Spinat und Pilze soll man niemals aufwärmen: Dieser Mythos stammt aus Zeiten, in denen es noch keine Kühlschränke gab und Mikroben Lebensmittel schnell verunreinigten und damit ungeniessbar machten. Bei einer raschen Kühlung und einer Lagerung unter 5 °C spricht nichts gegen das Aufwärmen von Spinat- und Pilzgerichten – bis maximal drei Tage. Die Speisen sollten aber auf mindestens 70 °C erhitzt werden.

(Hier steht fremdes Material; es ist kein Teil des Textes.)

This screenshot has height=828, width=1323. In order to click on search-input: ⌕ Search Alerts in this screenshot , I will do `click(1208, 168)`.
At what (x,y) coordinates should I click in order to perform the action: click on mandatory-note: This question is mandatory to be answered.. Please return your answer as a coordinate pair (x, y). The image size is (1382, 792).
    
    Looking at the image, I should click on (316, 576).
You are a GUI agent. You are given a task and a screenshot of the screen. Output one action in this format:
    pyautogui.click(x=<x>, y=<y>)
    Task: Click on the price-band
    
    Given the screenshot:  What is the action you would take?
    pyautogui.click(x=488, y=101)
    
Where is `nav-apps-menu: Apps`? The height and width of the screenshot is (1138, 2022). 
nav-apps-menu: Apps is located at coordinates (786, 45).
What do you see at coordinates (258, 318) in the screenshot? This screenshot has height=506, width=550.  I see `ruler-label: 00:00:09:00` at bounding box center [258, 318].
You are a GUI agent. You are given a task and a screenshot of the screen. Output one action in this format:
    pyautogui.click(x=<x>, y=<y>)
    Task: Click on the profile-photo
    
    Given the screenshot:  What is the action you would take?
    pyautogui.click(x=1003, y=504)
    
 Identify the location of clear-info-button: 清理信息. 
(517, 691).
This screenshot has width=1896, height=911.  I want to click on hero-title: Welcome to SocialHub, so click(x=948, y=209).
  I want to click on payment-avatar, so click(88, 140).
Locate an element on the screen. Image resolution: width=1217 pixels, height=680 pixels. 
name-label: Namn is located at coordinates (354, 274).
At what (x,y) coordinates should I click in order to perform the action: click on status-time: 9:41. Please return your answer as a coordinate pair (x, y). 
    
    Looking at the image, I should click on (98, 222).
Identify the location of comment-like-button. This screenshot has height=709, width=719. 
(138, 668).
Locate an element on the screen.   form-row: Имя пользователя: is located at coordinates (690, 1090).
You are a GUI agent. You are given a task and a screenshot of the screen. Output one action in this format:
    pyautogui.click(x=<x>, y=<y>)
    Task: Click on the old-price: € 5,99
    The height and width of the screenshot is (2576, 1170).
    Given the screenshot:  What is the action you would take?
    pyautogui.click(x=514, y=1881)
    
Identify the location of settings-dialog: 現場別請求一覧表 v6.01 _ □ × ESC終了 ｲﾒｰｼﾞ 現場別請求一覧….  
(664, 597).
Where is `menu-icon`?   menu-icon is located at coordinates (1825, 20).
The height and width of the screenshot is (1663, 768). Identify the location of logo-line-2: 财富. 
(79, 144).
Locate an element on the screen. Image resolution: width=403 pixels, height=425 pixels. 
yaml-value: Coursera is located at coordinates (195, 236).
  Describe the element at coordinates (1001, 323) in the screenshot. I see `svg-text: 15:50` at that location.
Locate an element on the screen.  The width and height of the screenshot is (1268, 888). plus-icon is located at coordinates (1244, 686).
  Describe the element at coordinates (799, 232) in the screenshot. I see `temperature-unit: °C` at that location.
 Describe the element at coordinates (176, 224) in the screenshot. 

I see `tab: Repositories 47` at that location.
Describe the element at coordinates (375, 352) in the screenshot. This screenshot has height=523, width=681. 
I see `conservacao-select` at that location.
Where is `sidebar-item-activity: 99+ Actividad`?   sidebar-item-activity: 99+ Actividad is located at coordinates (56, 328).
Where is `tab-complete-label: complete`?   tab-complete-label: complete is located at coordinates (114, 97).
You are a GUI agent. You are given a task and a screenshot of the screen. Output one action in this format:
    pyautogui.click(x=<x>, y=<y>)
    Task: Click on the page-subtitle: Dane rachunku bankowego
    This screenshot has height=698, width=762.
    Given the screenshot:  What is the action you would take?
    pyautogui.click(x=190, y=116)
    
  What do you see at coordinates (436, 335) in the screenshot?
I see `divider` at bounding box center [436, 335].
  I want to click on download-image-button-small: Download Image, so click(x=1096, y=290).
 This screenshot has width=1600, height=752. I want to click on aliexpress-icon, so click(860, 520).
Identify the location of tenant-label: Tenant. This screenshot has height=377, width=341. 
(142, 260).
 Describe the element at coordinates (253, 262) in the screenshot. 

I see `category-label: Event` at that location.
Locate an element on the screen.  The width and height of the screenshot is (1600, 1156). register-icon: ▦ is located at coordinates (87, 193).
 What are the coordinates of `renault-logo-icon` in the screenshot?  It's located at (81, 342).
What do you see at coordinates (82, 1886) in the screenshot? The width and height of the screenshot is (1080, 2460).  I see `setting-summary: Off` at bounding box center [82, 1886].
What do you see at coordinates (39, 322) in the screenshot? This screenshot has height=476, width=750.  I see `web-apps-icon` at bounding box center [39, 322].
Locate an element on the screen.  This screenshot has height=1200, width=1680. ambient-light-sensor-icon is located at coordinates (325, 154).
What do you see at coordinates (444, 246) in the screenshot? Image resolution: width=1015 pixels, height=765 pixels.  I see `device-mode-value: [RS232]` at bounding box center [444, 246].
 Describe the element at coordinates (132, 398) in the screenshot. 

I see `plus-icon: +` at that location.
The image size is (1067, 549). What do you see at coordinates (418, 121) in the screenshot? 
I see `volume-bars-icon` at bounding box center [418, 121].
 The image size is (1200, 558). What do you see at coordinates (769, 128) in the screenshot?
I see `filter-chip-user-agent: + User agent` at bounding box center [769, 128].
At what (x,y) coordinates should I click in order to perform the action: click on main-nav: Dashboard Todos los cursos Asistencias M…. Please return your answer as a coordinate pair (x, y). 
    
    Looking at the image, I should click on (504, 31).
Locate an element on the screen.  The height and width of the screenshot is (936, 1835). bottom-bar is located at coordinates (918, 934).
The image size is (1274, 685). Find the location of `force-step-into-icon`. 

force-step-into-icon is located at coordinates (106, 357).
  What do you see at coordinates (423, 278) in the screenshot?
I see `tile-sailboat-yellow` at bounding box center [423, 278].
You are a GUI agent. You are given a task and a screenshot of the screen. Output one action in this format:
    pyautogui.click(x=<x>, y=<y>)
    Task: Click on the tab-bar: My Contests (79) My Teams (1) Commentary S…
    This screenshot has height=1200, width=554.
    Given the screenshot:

Olivenöl schützt vor Herzinfarkt: Olivenöl ist unbestritten ein qualitativ hochstehendes Öl, und deren fein abgestimmter Mix an Fettsäuren wirkt Gefässverkalkungen (Arteriosklerose) tatsächlich entgegen. Ausserdem ist das Öl antioxidativ, entzündungs- und gerinnungshemmend, es beugt Herzerkrankungen vor und schützt uns vor einem Infarkt.
Karotten sind gut für die Augen: Karotten enthalten Betakarotin, dieses wird im Körper in Vitamin A umgewandelt. Und Vitamin A ist tatsächlich unabdingbar für unsere Sehkraft. Betakarotin kommt allerdings in nahezu allen Pflanzen vor, besonders in grünen, gelben und orangen Gemüse- sowie Früchtesorten. Der spezielle Bezug zu Karotten ist vermutlich auf den verwandten Namen Karotin zurückzuführen.
Milch hält die Knochen tatsächlich fit
Milch stärkt die Knochen: Manche glauben, der Ruf von Milch sei besser als sein Gesundheitswert. Jedoch: Milch enthält enorm viel Kalzium. Dieses ist neben Vitamin D und Bewegung ausschlaggebend für den Knochenaufbau und ein wichtiger Faktor, die Knochenstruktur fit zu halten. Somit kann die Aussage bestätigt werden.
Zu viel Salz ist ungesund: Ja und nein. Es gibt zwar einen Zusammenhang zwischen einem hohen Salzkonsum und Herz-Kreislauf-Erkrankungen. Denn Blutdruck kann sensibel auf Salz reagieren und als Folge davon ansteigen. Dies ist jedoch nicht bei allen Personen der Fall. Die Empfehlung der Weltgesundheitsorganisation WHO lautet deshalb, sich auf fünf Gramm Salz pro Tag zu beschränken.